Rating (out of 5 stars): 4.5 stars
I never thought I’d compare a book to Interview with a Vampire, but that day has come. Alma Katsu’s The Taker is a tale of regret, unrequited love, darkness and that glimmer of hope that keeps us moving on. And while there is nary a vampire to be found, Lanny’s tale stung me in much the way Louis’ did in Interview.
When I said this is a story of regret, I meant it. Lanny is more-or-less immortal, and she’s recounting her life to one broken man willing to help her on a very bad night. And as she weaves her tale, mostly set in the early 1800s, the reader can see some of the mistakes coming. Lanny is in love, from before puberty, with Jonathan St. Andrew. He’s overwhelmingly handsome and charming, and his family owns the entire town. The girls love Jonathan, and he takes full advantage of that — and shares every detail with his best friend Lanny. While she pines. He’s rich, she’s poor.

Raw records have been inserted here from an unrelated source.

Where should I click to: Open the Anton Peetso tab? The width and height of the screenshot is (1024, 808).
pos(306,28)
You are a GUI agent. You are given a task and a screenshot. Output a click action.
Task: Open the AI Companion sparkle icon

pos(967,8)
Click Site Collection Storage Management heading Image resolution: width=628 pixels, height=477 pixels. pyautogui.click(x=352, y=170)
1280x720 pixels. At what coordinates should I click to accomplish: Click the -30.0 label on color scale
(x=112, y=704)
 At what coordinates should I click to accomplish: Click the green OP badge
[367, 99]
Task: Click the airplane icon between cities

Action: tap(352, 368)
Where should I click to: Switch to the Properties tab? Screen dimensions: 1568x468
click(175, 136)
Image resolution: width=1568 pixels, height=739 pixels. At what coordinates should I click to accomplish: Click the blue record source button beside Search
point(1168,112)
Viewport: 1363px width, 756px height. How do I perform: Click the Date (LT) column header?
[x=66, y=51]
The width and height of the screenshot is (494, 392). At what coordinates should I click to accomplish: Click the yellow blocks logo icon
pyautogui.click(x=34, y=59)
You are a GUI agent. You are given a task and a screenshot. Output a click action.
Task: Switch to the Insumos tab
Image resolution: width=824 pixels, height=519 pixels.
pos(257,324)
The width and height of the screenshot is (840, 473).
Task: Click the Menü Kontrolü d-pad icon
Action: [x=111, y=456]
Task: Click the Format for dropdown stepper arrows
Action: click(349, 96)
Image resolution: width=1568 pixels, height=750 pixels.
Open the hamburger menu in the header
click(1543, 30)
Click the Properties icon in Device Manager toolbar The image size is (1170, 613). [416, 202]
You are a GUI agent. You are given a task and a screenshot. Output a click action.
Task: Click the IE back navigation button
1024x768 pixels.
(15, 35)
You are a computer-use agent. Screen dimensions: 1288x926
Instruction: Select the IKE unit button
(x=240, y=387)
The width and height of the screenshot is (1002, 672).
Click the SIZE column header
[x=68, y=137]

A mistake causes her family to send her away, and this is where the tale takes a very dark turn. Lanny’s life is twisted. Abusive immortals, desire for love and learning a whole lot about sex for a girl raised in a Puritan village are all in store for her. No matter how long she stays away, or who covets her love, Lanny only thinks of Jonathan. Of how she wishes she could be with him.
Elements of magic, alchemy and immortality are at play in The Taker, but at its core it’s the story of a girl who learned too late that you can’t make someone love you back. Lanny’s tale is entrancing. At times this book reads much more like a historical than a paranormal, but I sank into this book. Prepare to be attached to every character, and have conflicting emotions about them all — especially Lanny, Adair and Jonathan. Love them. Hate them. Pity them.
The Taker was surprisingly dark and twisted, and yet beautiful and hopeful. It’s a journey, and you should take it.